Only a few species survived an asteroid impact 66 million years ago, which led to the extinction of the dinosaurs. About a dozen of these also occur in Austria. This includes the black-necked camelfly, whose genome has now been completely decoded for the first time.
The researchers hope that their results, published in the Journal of Heredity, will provide new insights into the evolution of these once species-rich “living fossils.”
For the Viennese entomologist Horst Aspöck, emeritus at the Medical University of Vienna, camel-necked flies are ‘living fossils’. Fossils of representatives of this order of insects that lived in the time of the dinosaurs can hardly be distinguished from modern species.
Today there are about 250 species, a ‘pathetic remnant’ of the camelneck flies, which were much more widespread and species-rich in the Mesozoic era (252 to 66 million years ago). However, only those species that could adapt to the changed temperatures survived the climate changes caused by the asteroid impact.

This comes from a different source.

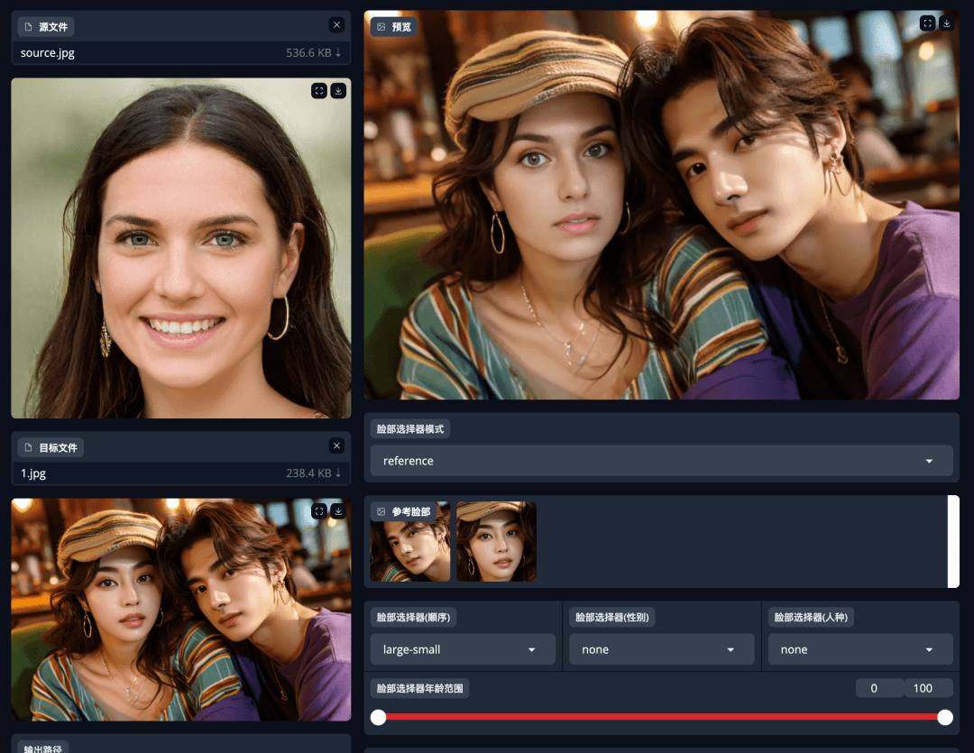
Task: Download the source face image
Action: (338, 91)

In 2022, the camelneck fly was named “Insect of the Year” (see video above).
The black-necked camel fly (Venustoraphidia nigricollis) belongs to the lowest species order of insects with complete metamorphosis, i.e. with a pupal stage, which is widespread in Europe. Even in the center of Vienna, on Maria-Thérèsien-Platz, between the art and natural history museums, there is a colony.
Camelneck flies spend most of their lives, usually two or more years, as larvae. During this time they feed mainly on eggs and larvae of other insects, such as pests such as moths and bark beetles. When they hatch at the beginning of summer, other small, soft-skinned insects, especially aphids and scale insects, are also on their menu.
The name comes from the distinctive shape of the diurnal, predatory insects, which are usually less than two centimeters long: they have a strongly elongated first thoracic segment and a long, flat head, both of which are highly mobile and directed upwards.